Problem statement.
Rewrite the entries from the start through the line that contains "Powered by Blogger (183, 634)", inclusive, swapping every "GUI agent" for "UI assistant" and keeping all else unchanged. Omit the pictures from your answer.

Material to process.
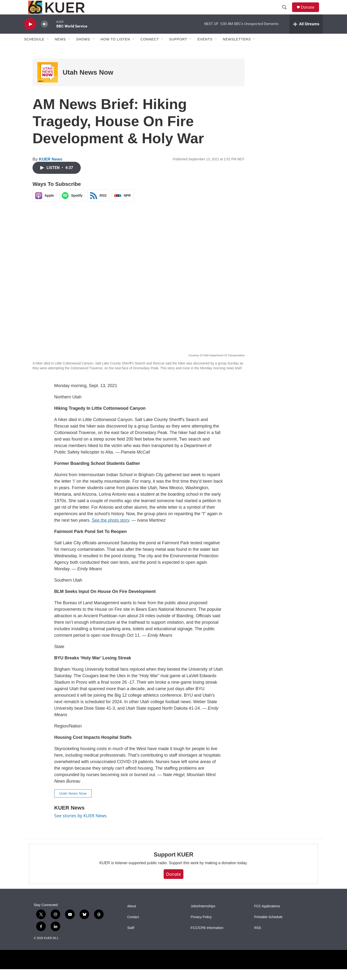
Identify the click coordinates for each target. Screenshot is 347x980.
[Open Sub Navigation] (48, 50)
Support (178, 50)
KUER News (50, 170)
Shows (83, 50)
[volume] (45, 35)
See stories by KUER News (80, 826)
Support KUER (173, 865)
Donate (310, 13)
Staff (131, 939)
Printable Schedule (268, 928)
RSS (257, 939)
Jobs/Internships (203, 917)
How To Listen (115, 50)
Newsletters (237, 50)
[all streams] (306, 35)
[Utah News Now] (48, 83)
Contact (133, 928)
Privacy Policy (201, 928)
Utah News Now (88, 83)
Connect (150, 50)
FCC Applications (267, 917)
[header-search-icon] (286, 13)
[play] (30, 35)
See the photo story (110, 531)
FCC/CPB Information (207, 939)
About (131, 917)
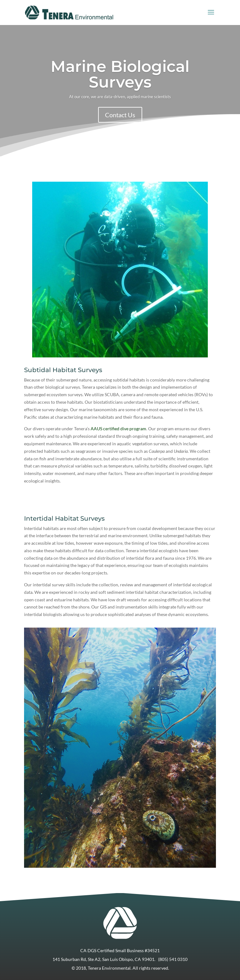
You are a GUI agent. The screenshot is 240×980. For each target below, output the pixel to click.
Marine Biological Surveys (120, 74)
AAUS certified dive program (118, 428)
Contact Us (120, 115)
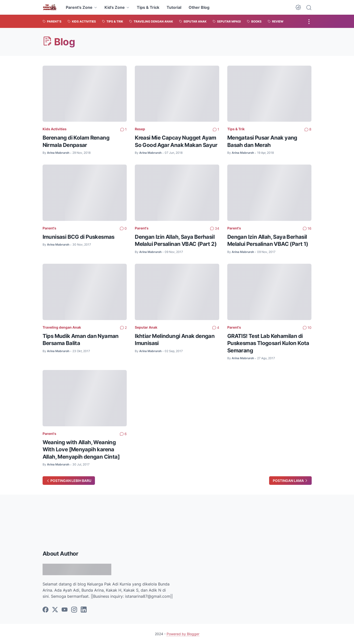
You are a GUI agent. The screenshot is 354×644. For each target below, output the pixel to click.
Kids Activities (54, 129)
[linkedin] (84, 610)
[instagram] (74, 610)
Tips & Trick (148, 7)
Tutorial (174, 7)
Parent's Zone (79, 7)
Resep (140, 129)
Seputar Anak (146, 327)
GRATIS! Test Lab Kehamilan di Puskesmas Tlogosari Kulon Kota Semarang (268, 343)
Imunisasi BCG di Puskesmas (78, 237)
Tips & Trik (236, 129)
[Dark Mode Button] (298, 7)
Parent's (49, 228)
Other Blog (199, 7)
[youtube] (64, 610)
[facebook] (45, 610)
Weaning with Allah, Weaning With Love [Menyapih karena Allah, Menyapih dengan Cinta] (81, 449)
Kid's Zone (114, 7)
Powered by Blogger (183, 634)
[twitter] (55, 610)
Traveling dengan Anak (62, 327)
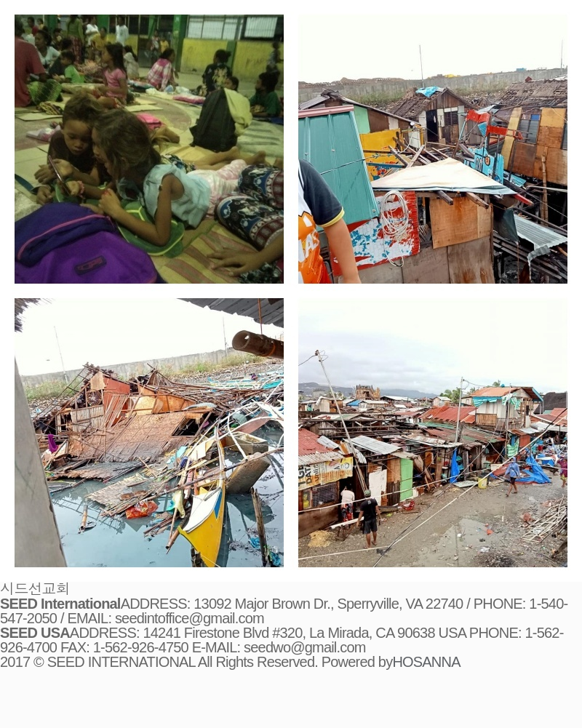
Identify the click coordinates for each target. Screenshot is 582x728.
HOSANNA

Exercise result.
Identify the click coordinates for each target. Screenshot is 347x980.
[Open Sub Navigation] (48, 50)
Support (178, 50)
KUER News (50, 170)
Shows (83, 50)
[volume] (45, 35)
See stories by KUER News (80, 826)
Support KUER (173, 865)
Donate (310, 13)
Staff (131, 939)
Printable Schedule (268, 928)
RSS (257, 939)
Jobs/Internships (203, 917)
How To Listen (115, 50)
Newsletters (237, 50)
[all streams] (306, 35)
[Utah News Now] (48, 83)
Contact (133, 928)
Privacy Policy (201, 928)
Utah News Now (88, 83)
Connect (150, 50)
FCC Applications (267, 917)
[header-search-icon] (286, 13)
[play] (30, 35)
See the photo story (110, 531)
FCC/CPB Information (207, 939)
About (131, 917)
You are a UI assistant. The screenshot is 240×980. For each target below, output the pixel to click.
Marine Biological Surveys (120, 74)
AAUS certified dive program (118, 428)
Contact Us (120, 115)
You are a UI assistant. The screenshot is 354×644. For each target below, output the pixel to click.
Kids Activities (54, 129)
[linkedin] (84, 610)
[instagram] (74, 610)
Tips & Trick (148, 7)
Tutorial (174, 7)
Parent's Zone (79, 7)
Resep (140, 129)
Seputar Anak (146, 327)
GRATIS! Test Lab Kehamilan di Puskesmas Tlogosari Kulon Kota Semarang (268, 343)
Imunisasi BCG di Puskesmas (78, 237)
Tips & Trik (236, 129)
[Dark Mode Button] (298, 7)
Parent's (49, 228)
Other Blog (199, 7)
[youtube] (64, 610)
[facebook] (45, 610)
Weaning with Allah, Weaning With Love [Menyapih karena Allah, Menyapih dengan Cinta] (81, 449)
Kid's Zone (114, 7)
Powered by Blogger (183, 634)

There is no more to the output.